Bootsy Collins

Bootsy Collins Artistfacts

  • October 26, 1951
  • Bootsy Collins might be the most famous funk bassist in history. But what is funk? Here's how he defines it (as told to Songfacts): "It's making something out of nothing... we used what we had to get whatever we got, and that's what funk is."
  • Bootsy joined James Brown's band in 1970 when he was just 18 - he was a session musician in Cincinnati when Brown recruited him. He stayed until 1971; you can hear him on Brown's classics "Get Up (I Feel Like Being a) Sex Machine" and "Super Bad."
  • Collins has a very distinctive look, with a top hat, rhinestones, and star-shaped glasses to match his star-shaped bass.
  • After leaving James Brown's band, Bootsy joined George Clinton's Parliament-Funkadelic collective in 1972. He brought along a key concept that Brown taught him: "The One." Brown told Collins to accent the first beat of every measure, giving the music an unusual groove when the other band members were locked in. This became a key component of the P-Funk sound when Clinton embraced it.
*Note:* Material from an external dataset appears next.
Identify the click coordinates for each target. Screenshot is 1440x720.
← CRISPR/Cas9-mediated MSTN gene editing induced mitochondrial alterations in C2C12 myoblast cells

  • Many of the musicians in Parliament-Funkadelic (including Bernie Worrell, Eddie Hazel and Maceo Parker) got their own solo projects thanks to George Clinton, who liked to spread the funk far and wide. Bootsy's which was called Bootsy's Rubber Band, was the most successful. He had a #1 R&B hit in 1978 with "Bootzilla," a song based on a character he created.
  • He appears on the 1990 hit "Groove Is in the Heart" by Deee-Lite, but not on bass - his vocal interjections like "hit me" and "astronomical" are peppered into the song. He made some other contributions as well: he's in the music video and recruited horn players Fred Wesley and Maceo Parker to play on it.
  • Various Bootsy Collins animated films have been made over the years. In 1996 MTV made one where he's called to defend the funk from a corporate raider voiced by Mike Judge, creator of Beavis And Butt-Head and King Of The Hill.
  • His 1976 slow-cooker "I'd Rather Be With You" has been sampled or interpolated in many songs, most prominently in Childish Gambino's 2016 hit "Redbone," where it supplies the groove.
  • Bootsy came up with the name Silk Sonic for the Grammy-gobbling duo of Bruno Mars and Anderson Paak. When they started the project, Paak and Mars played Bootsy some songs to get his thoughts. Bootsy ended up supplying their name on the spot and also narrating their album An Evening with Silk Sonic.